Another interesting aspect for MPM as a novel imaging technique would be the assessment using artificial intelligence. This may objectify the assessment and make it less user-dependent.26

Conclusion

To our knowledge, this is the first application of an online survey tool among a group of international pediatric pathologists to evaluate the potential of MPM versus conventional HP to diagnose benign and neoplastic tissues in childhood. We thereby have documented the potential of MPM for diagnosing normal and cancerous tissue along with pitfalls that need to be addressed in the future. AT this time, MPM is not ready to compete with the gold standard methods in pathology evaluation, but may be useful as an adjunct, for instance for questions regarding protein-rich structures. As a real-time method that theoretically can be used in vivo, MPM may bridge the gap between surgeon and pathologist in the future, bringing pathologists to the patient’s bedside and offering surgeons an instant microscopic characterization of the tissue of concern. “Interventional pathologists” could work side-by-side with the surgeon in the operating room, obviating the need for tissue transport, frozen section, and conveying the resulting information by telephone or through third persons. The described workflow may have the potential of significantly shortening operative times and increasing the rate of complete (R0) tumor resections.
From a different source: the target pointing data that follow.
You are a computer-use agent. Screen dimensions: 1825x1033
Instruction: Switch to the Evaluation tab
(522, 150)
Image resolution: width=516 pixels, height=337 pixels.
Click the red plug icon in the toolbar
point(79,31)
As a next step, we are planning to assess the learning curve of pathologists with MPM and to see if with increasing experience, the diagnostic accuracy approaches that of conventional HP using H&E slides.
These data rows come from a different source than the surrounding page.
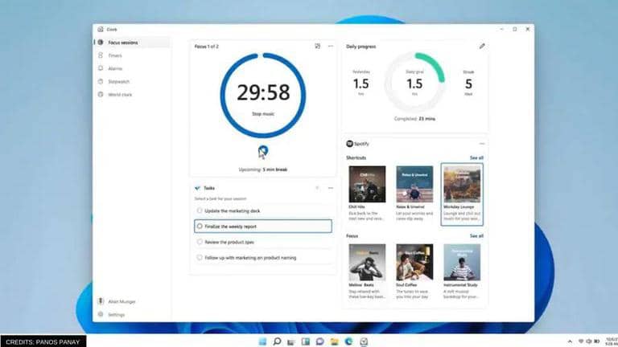Tick the Review the product spec circle
Viewport: 618px width, 347px height.
(200, 242)
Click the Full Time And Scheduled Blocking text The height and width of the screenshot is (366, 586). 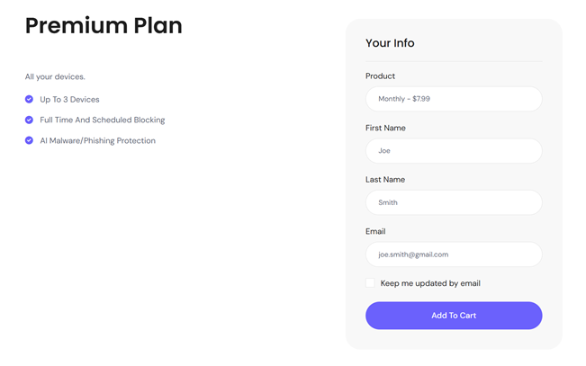coord(103,120)
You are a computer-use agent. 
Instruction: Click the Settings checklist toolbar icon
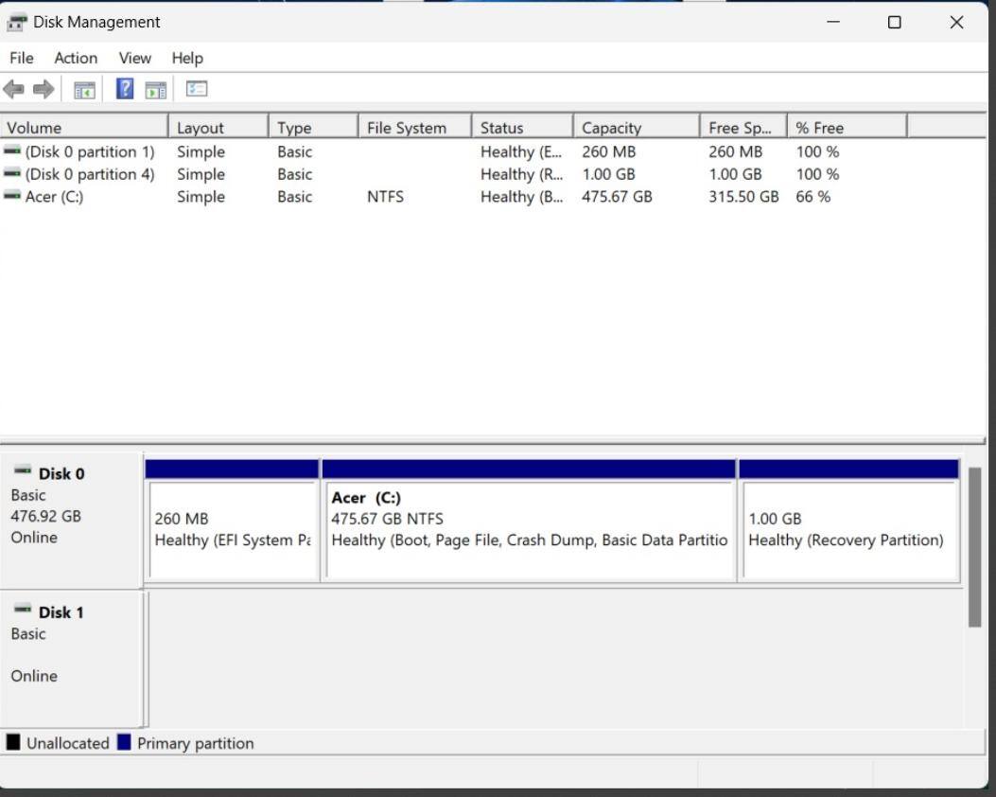pos(197,89)
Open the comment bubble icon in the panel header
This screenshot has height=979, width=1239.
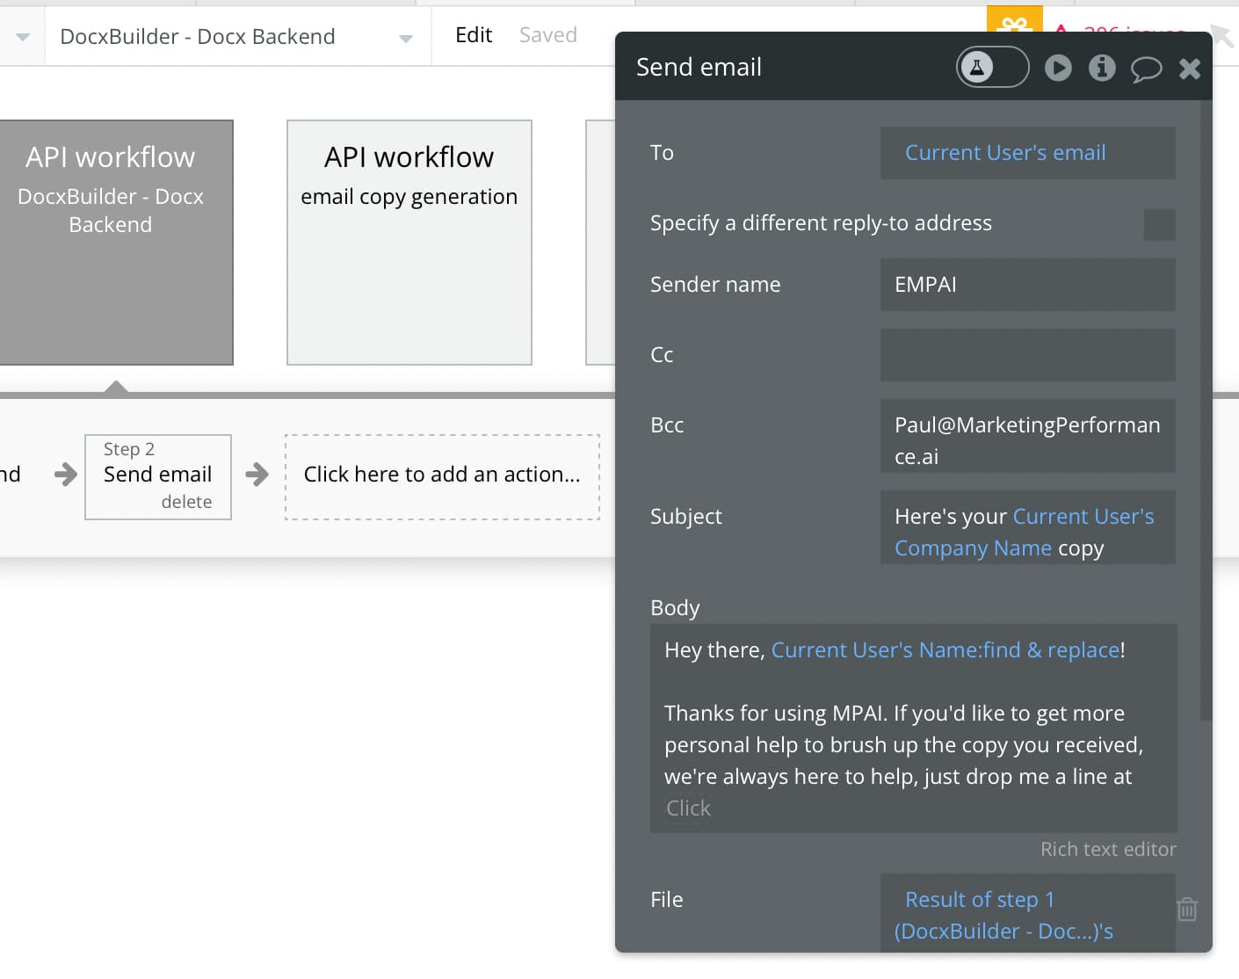[x=1146, y=69]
In our experience, every individual tissue may require its own specific imaging protocol. We therefore are constantly optimizing our parameters using different wavelengths, filter combinations and fields-of-view. Further research in this regard is definitively warranted.

Acknowledgments

This work was supported by Sterntaler e.V. Mainz and the Else Kröner-Fresenius-Foundation, Germany. This paper was presented in part at the 135th Congress of the German Society of Surgery,27 and is part of a doctoral thesis by PS28 and a PhD thesis by JG.29

Disclosure

The authors report no conflicts of interest in this work.